GIVEN REQUEST:
Could you pull out every line of the records below and copy each one word for word, in the same order?

TASK DATA:
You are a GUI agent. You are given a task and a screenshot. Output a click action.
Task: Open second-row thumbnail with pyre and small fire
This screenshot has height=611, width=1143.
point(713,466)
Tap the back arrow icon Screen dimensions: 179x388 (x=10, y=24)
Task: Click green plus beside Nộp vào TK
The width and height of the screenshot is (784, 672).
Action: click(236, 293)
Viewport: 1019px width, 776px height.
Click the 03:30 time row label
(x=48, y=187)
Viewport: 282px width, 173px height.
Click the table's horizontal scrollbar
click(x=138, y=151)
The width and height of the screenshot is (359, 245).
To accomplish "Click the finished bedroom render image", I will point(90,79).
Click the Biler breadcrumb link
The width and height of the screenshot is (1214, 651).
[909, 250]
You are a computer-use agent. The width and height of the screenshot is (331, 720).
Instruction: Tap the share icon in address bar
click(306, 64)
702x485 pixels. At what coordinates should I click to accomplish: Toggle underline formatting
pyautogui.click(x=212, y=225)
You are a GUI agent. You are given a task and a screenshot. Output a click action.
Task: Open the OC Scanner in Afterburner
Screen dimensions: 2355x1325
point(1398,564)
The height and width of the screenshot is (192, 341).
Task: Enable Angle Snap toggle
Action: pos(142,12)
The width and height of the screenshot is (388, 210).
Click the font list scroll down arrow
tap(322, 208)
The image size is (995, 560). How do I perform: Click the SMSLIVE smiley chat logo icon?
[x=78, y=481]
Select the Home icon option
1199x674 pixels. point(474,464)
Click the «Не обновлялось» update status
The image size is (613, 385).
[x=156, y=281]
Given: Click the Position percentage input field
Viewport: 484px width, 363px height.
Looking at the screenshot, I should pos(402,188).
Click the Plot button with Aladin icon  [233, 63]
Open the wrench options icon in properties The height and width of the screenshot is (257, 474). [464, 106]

OUTPUT FOR THIS TASK:
You are a GUI agent. You are given a task and a screenshot. Output a click action.
Task: Open second-row thumbnail with pyre and small fire
This screenshot has height=611, width=1143.
point(713,466)
Tap the back arrow icon Screen dimensions: 179x388 (x=10, y=24)
Task: Click green plus beside Nộp vào TK
The width and height of the screenshot is (784, 672).
Action: click(236, 293)
Viewport: 1019px width, 776px height.
Click the 03:30 time row label
(x=48, y=187)
Viewport: 282px width, 173px height.
Click the table's horizontal scrollbar
click(x=138, y=151)
The width and height of the screenshot is (359, 245).
To accomplish "Click the finished bedroom render image", I will point(90,79).
Click the Biler breadcrumb link
The width and height of the screenshot is (1214, 651).
[909, 250]
You are a computer-use agent. The width and height of the screenshot is (331, 720).
Instruction: Tap the share icon in address bar
click(306, 64)
702x485 pixels. At what coordinates should I click to accomplish: Toggle underline formatting
pyautogui.click(x=212, y=225)
You are a GUI agent. You are given a task and a screenshot. Output a click action.
Task: Open the OC Scanner in Afterburner
Screen dimensions: 2355x1325
point(1398,564)
The height and width of the screenshot is (192, 341).
Task: Enable Angle Snap toggle
Action: pos(142,12)
The width and height of the screenshot is (388, 210).
Click the font list scroll down arrow
tap(322, 208)
The image size is (995, 560). How do I perform: Click the SMSLIVE smiley chat logo icon?
[x=78, y=481]
Select the Home icon option
1199x674 pixels. point(474,464)
Click the «Не обновлялось» update status
The image size is (613, 385).
[x=156, y=281]
Given: Click the Position percentage input field
Viewport: 484px width, 363px height.
Looking at the screenshot, I should pos(402,188).
Click the Plot button with Aladin icon  [233, 63]
Open the wrench options icon in properties The height and width of the screenshot is (257, 474). [464, 106]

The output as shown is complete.